# To be done
[a] Reproduce the festival review word for word, everything from "The littoral British" down to "the buzz begin!".
[b] In the festival review, who is named as co-founder and creative director of The Great Escape?
[c] Summarize the festival review in two sentences.

# Page excerpt
####

Thursday, The Great Escape 2013.

Thursday, The Great Escape 2013.

The littoral British retreat that is Brighton may be better renowned for saccharine tat and chish and fips still swimming in gristle and grime than it may be for musics and the manic frenzy their festivals so often entail, although the city becomes a bloody hive of hype for the one weekend of the year. That is this, and this is the 2013 edition of The Great Escape. So let the buzz begin!

Away from the unrelenting bustle of the capital – a restive kind of agitation capable of bludgeoning even the irrepressibly ebullient into submission with an unrelentingly weighty despondency – The Great Escape has carved out a becoming niche, or perhaps rather a comfortable pothole in a field more often than not quite literally oversaturated with irredeemable shite. This year we’ve already lost Vince Power’s annual snoozefest, Hop Farm Music Festival while All Tomorrow’s Parties’ chalet shindigs are to become a thing of the past this coming winter, thus elucidating the continuation of a downward trend in general intrigue. “It’s been another challenging year for the music industry at large, but opportunities still abound and The Great Escape is the place to capitalise on that fact” co-founder and creative director Martin Elbourne so defiantly states in his programme notes, though can the festival genuinely sustain itself and thrive where others have so pathetically failed of late?

####

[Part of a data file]
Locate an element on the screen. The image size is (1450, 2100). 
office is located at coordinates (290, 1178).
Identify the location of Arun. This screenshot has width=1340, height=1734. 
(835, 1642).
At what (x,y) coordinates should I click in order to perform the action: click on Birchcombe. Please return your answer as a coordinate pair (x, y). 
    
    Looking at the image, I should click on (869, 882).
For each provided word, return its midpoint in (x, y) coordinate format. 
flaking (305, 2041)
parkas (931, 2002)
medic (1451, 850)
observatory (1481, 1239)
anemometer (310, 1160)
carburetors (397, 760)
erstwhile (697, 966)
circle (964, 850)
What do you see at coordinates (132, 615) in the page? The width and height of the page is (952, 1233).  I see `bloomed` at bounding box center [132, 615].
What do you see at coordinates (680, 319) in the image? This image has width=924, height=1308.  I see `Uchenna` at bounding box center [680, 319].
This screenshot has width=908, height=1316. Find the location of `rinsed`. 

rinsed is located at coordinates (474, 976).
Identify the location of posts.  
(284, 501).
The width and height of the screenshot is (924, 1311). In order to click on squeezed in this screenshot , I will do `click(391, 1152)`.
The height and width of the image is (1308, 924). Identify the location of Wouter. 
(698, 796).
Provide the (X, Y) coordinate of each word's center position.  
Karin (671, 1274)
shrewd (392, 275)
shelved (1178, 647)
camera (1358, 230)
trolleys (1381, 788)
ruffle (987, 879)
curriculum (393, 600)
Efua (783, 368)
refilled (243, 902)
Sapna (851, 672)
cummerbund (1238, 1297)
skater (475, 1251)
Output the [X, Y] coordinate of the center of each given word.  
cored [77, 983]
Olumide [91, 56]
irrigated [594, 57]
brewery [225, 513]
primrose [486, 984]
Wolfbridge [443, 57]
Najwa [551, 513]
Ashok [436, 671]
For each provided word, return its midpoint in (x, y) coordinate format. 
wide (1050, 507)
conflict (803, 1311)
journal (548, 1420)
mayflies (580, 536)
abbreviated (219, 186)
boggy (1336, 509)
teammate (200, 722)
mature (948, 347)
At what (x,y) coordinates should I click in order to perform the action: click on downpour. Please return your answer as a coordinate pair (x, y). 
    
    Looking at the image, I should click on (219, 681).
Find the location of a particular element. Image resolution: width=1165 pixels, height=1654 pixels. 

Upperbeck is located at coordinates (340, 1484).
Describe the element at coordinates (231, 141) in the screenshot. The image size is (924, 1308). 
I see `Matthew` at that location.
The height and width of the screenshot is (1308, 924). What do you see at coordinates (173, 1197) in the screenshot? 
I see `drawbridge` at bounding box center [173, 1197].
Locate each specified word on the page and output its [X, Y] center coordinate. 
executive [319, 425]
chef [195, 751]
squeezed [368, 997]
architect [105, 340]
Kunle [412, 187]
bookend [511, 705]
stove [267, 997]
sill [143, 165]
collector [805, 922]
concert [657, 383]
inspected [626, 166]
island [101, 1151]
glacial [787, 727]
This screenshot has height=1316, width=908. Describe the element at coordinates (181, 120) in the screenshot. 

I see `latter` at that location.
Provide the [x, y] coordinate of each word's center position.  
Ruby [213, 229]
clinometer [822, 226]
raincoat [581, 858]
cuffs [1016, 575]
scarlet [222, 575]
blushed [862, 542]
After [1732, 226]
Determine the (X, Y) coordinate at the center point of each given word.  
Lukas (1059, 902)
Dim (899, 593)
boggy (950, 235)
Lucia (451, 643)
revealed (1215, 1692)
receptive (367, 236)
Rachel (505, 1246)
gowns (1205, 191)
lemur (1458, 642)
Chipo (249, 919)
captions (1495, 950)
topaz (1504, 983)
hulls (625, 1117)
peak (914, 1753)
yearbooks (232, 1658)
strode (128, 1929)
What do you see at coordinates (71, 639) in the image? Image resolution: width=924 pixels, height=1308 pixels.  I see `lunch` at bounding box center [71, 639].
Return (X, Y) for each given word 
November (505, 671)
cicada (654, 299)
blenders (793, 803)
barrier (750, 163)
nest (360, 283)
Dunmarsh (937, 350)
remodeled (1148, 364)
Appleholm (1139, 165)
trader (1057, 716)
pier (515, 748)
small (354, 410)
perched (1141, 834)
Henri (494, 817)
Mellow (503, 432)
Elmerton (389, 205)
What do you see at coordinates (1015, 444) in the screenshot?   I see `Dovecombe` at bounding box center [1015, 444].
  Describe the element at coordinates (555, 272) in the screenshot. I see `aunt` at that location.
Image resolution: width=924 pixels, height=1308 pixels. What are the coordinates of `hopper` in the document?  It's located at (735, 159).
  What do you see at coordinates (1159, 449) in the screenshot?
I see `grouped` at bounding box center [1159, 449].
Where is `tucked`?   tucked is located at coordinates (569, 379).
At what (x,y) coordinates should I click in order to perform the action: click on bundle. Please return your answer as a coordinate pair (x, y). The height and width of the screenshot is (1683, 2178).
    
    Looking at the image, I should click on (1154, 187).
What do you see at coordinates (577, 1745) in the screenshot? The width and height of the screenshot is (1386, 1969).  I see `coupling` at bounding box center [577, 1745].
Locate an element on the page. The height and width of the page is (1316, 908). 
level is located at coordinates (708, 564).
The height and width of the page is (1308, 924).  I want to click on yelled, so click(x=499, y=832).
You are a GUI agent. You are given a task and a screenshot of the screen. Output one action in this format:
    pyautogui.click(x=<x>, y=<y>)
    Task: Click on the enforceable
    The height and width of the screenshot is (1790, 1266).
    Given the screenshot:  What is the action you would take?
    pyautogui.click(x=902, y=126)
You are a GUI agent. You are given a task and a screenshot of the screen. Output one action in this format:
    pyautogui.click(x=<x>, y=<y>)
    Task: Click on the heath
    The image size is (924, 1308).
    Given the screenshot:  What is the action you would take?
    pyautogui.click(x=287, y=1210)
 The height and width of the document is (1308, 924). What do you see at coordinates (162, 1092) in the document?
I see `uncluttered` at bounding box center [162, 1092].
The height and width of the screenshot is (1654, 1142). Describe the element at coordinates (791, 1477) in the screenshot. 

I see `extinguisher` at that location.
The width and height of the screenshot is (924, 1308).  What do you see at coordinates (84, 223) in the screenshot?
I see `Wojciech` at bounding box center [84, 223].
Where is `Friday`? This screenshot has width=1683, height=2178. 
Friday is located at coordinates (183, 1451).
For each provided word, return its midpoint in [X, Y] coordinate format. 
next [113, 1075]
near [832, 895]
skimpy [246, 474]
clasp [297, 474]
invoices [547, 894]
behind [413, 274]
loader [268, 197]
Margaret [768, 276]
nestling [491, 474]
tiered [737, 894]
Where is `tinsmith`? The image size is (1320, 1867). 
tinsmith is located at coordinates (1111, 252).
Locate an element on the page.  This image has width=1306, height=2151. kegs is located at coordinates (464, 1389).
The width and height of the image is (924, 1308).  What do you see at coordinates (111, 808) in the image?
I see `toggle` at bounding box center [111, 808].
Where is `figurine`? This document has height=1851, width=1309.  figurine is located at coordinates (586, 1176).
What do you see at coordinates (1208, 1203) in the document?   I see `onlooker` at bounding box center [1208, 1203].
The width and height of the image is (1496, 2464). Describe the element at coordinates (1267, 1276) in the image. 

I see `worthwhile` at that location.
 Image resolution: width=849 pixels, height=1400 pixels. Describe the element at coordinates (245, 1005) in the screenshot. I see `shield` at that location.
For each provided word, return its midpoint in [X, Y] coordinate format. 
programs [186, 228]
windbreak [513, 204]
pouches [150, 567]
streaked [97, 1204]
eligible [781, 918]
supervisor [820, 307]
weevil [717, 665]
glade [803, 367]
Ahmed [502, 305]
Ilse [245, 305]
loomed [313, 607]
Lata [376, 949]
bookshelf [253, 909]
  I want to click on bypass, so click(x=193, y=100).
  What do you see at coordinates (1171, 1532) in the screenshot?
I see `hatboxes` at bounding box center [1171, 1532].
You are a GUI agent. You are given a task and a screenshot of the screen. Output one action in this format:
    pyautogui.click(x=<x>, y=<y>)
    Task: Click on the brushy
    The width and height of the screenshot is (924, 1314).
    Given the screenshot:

####

# Results by task
[a]
The littoral British retreat that is Brighton may be better renowned for saccharine tat and chish and fips still swimming in gristle and grime than it may be for musics and the manic frenzy their festivals so often entail, although the city becomes a bloody hive of hype for the one weekend of the year. That is this, and this is the 2013 edition of The Great Escape. So let the buzz begin!

[b] Martin Elbourne

[c] The 2013 edition of The Great Escape takes place in Brighton, a city that becomes a hive of hype for one weekend each year. The festival has carved out a niche while others such as Hop Farm Music Festival have been lost, but the review asks whether it can sustain itself and thrive.